• _Excerpt_
Begin

As you process your data in this exercise, you’re looking to get overall trends, so you don’t need to worry much about individual days. Instead, find average values for the month. You can save the maximum, minimum, and mean values for the entire month and use those.

This means that to process each line of weather data, you need to:

  • Split the line into its separate fields, and ignore or discard the flags for each daily value.

  • Remove the values with -9999, and convert the year and month into ints and the temperature values into floats, keeping in mind that the temperature readings are in tenths of degrees centigrade.

  • Calculate the average value, and pick out the high and low values.

To accomplish all these tasks, you can take a couple of approaches. You could do several passes over the data, splitting into fields, discarding the placeholders, converting strings to numbers, and finally calculating the summary values. Or you can write a function that performs all of these operations on a single line and do everything in one pass. Both approaches can be valid. In this case, take the latter approach and create a parse_line function to perform all of your data transformations:

def parse_line(line):
    """ parses line of weather data
        removes values of -9999 (missing value)
    """

End

• _Tasks and exercises_
a – According to the weather-data excerpt, what units are the temperature readings in?
b – Copy the part of the entries that opens with the line containing "Task: Click the MINT 9 grade value" and closes with the line containing "Instruction: Expand the", including both of those lines.
The weather-data excerpt and the entries that follow it are unrelated material.

• _Input rows_
Begin

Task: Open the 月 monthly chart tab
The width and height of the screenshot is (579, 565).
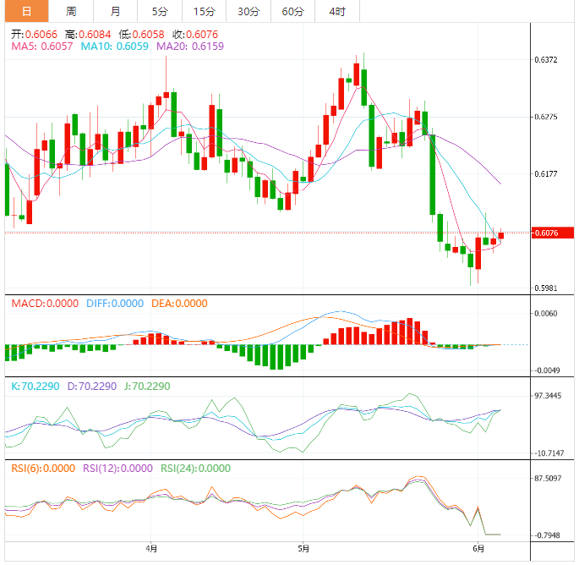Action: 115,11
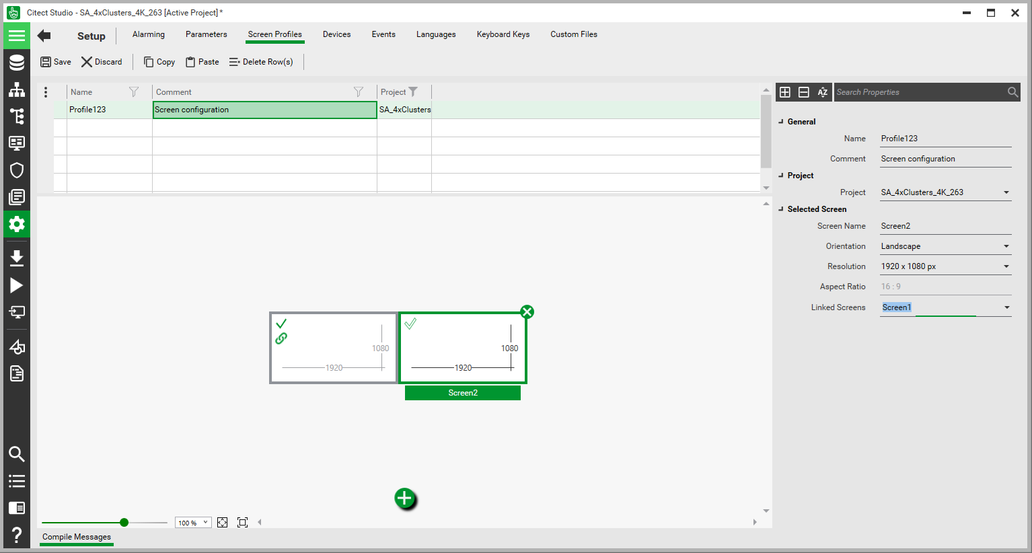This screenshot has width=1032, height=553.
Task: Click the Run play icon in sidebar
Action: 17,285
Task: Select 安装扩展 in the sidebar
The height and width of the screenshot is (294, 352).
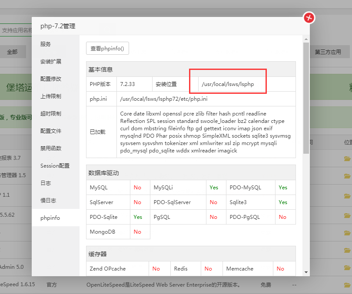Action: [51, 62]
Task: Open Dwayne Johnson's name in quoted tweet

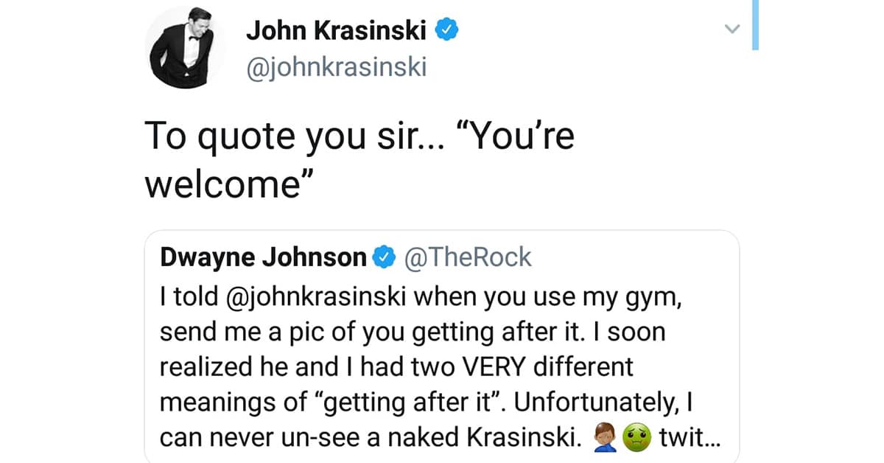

End
Begin

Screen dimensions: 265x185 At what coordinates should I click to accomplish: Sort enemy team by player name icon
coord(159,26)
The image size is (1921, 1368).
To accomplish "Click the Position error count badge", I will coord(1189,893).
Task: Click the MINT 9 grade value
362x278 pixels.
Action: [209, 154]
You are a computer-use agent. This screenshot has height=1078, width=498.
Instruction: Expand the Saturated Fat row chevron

End

• _Solutions by task_
a – Tenths of degrees centigrade.

b –
Task: Click the MINT 9 grade value
362x278 pixels.
Action: [209, 154]
You are a computer-use agent. This screenshot has height=1078, width=498.
Instruction: Expand the Saturated Fat row chevron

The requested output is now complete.